Goal:
Copy the data below line for line, with no changes.

Entries:
——————
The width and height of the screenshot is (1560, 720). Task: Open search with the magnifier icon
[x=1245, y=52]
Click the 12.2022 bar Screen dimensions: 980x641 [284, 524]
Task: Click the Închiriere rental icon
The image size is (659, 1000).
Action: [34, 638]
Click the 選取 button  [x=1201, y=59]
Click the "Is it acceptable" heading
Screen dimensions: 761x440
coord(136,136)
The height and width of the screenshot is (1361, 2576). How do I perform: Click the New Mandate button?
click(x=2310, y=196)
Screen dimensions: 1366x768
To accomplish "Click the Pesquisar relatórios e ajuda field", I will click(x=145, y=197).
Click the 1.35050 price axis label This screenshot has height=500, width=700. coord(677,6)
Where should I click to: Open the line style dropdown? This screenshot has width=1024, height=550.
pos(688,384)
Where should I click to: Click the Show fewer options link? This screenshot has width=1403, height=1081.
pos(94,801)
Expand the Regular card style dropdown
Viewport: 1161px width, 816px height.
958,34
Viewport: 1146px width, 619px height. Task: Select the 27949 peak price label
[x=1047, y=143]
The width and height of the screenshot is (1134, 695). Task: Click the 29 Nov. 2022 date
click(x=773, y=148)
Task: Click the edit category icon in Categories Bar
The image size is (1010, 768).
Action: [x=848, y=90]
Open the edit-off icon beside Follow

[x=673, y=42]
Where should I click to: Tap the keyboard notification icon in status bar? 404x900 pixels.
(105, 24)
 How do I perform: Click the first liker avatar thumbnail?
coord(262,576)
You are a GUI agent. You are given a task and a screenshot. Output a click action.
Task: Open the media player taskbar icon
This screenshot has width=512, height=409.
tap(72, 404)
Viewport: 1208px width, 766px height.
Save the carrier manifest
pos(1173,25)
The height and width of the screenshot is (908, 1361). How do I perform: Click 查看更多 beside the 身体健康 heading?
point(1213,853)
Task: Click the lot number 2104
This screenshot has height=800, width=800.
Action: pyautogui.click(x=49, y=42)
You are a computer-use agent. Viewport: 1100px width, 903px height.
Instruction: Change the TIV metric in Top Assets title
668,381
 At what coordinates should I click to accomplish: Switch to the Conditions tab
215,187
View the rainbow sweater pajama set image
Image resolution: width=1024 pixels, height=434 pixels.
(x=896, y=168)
——————
Answer for this exercise:
The width and height of the screenshot is (1560, 720). Task: Open search with the magnifier icon
[x=1245, y=52]
Click the 12.2022 bar Screen dimensions: 980x641 [284, 524]
Task: Click the Închiriere rental icon
The image size is (659, 1000).
Action: [34, 638]
Click the 選取 button  [x=1201, y=59]
Click the "Is it acceptable" heading
Screen dimensions: 761x440
coord(136,136)
The height and width of the screenshot is (1361, 2576). How do I perform: Click the New Mandate button?
click(x=2310, y=196)
Screen dimensions: 1366x768
To accomplish "Click the Pesquisar relatórios e ajuda field", I will click(x=145, y=197).
Click the 1.35050 price axis label This screenshot has height=500, width=700. coord(677,6)
Where should I click to: Open the line style dropdown? This screenshot has width=1024, height=550.
pos(688,384)
Where should I click to: Click the Show fewer options link? This screenshot has width=1403, height=1081.
pos(94,801)
Expand the Regular card style dropdown
Viewport: 1161px width, 816px height.
958,34
Viewport: 1146px width, 619px height. Task: Select the 27949 peak price label
[x=1047, y=143]
The width and height of the screenshot is (1134, 695). Task: Click the 29 Nov. 2022 date
click(x=773, y=148)
Task: Click the edit category icon in Categories Bar
The image size is (1010, 768).
Action: [x=848, y=90]
Open the edit-off icon beside Follow

[x=673, y=42]
Where should I click to: Tap the keyboard notification icon in status bar? 404x900 pixels.
(105, 24)
 How do I perform: Click the first liker avatar thumbnail?
coord(262,576)
You are a GUI agent. You are given a task and a screenshot. Output a click action.
Task: Open the media player taskbar icon
This screenshot has width=512, height=409.
tap(72, 404)
Viewport: 1208px width, 766px height.
Save the carrier manifest
pos(1173,25)
The height and width of the screenshot is (908, 1361). How do I perform: Click 查看更多 beside the 身体健康 heading?
point(1213,853)
Task: Click the lot number 2104
This screenshot has height=800, width=800.
Action: pyautogui.click(x=49, y=42)
You are a computer-use agent. Viewport: 1100px width, 903px height.
Instruction: Change the TIV metric in Top Assets title
668,381
 At what coordinates should I click to accomplish: Switch to the Conditions tab
215,187
View the rainbow sweater pajama set image
Image resolution: width=1024 pixels, height=434 pixels.
(x=896, y=168)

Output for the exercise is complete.